Al
levantarse, Lorenzo salió de la caseta de vigilancia, bebió
de los charcos de lluvia y se puso a corretear ladrando por el
muelle. Apenas eran las siete y media, y las nubes empezaban a
despertar con tonos naranja sobre el océano. Corrió
hacia un grupo de gaviotas que, posadas sobre una barca varada,
esperaban la llegada del atunero que entraba por la bocana del
puerto. “¡Lorenzo, Lorenzo...!”, saludaban los pescadores,
con el pelo impregnado de viento y sal, el gesto cansado y la cara
ojerosa por toda una noche de faena. Lorenzo, que ya olía el
pescado fresco, ladraba y saltaba con los ojos muy abiertos, y tanto
alboroto despertó por fin a Chago, su amo, que salió
refunfuñando y despacito de la caseta de vigilancia con la
mano en la frente y un ademán de resaca.
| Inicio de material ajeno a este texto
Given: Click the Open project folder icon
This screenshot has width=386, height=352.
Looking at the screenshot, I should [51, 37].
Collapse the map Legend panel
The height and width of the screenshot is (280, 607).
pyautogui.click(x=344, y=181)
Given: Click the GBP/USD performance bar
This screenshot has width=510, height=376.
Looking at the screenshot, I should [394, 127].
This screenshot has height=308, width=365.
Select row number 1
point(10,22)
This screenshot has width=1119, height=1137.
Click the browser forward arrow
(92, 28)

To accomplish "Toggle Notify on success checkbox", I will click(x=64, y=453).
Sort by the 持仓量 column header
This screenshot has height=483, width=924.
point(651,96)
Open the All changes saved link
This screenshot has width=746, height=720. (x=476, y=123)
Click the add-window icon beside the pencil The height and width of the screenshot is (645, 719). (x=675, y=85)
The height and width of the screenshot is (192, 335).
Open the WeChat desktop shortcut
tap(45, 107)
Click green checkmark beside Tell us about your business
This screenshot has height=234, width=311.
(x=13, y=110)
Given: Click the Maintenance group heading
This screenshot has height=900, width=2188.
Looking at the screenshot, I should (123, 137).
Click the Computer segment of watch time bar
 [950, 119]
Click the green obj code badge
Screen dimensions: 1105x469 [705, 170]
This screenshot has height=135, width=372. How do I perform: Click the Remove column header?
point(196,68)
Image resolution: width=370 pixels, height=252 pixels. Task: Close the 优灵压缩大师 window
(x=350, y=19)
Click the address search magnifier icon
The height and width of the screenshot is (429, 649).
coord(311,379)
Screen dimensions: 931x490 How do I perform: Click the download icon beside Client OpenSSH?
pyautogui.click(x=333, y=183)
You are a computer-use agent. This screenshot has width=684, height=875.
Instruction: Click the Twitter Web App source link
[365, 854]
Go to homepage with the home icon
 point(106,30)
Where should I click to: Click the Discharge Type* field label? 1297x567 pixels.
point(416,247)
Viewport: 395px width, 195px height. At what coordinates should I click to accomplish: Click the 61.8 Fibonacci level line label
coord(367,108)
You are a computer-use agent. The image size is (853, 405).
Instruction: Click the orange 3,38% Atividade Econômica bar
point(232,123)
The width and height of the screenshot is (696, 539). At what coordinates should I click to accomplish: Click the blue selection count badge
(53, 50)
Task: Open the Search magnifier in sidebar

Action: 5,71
Se arregló la
solapa del mohoso abrigo, se alisó el encrespado pelo blanco
y caminó sin prisa hacia allá, donde empezaba la fiesta
del desembarco del pescado.
Chago
no sabía cómo decirles que ese era el primer día
de su nueva vida, que todo había cambiado para él, que
iba a jubilarse por fin porque había ganado trescientos
millones en la Bonoloto. Acariciaba el pequeño boleto en el
bolsillo y sonreía, viendo cómo desembarcaban el
bonito, cómo Lorenzo correteaba alrededor de las cajas, hasta
que un pescador, casi tan viejo como él, le preguntó
qué le pasaba, que estaba ahí parado como un bobo.
—Que
soy millonario.
Todos
pararon en seco. Chago sacó el billete y lo agitó en el
aire, empezando a reír, y Lorenzo, tan juguetón, saltó,
lo atrapó con los dientes y lo desmenuzó de cuatro
rápidas dentelladas. Se quedó mirando al amo con las
orejas atentas y ladró una sola vez.
En
eso llegó un coche y bajó de él un encorbatado
muy apurado que hacía muchas preguntas. Era del Banco Central
y quería hablar con el agraciado para ofrecerle condiciones
ventajosas en los Fondos del Tesoro.
—Hable
con el perro. Se llama Lorenzo— le dijeron los pescadores.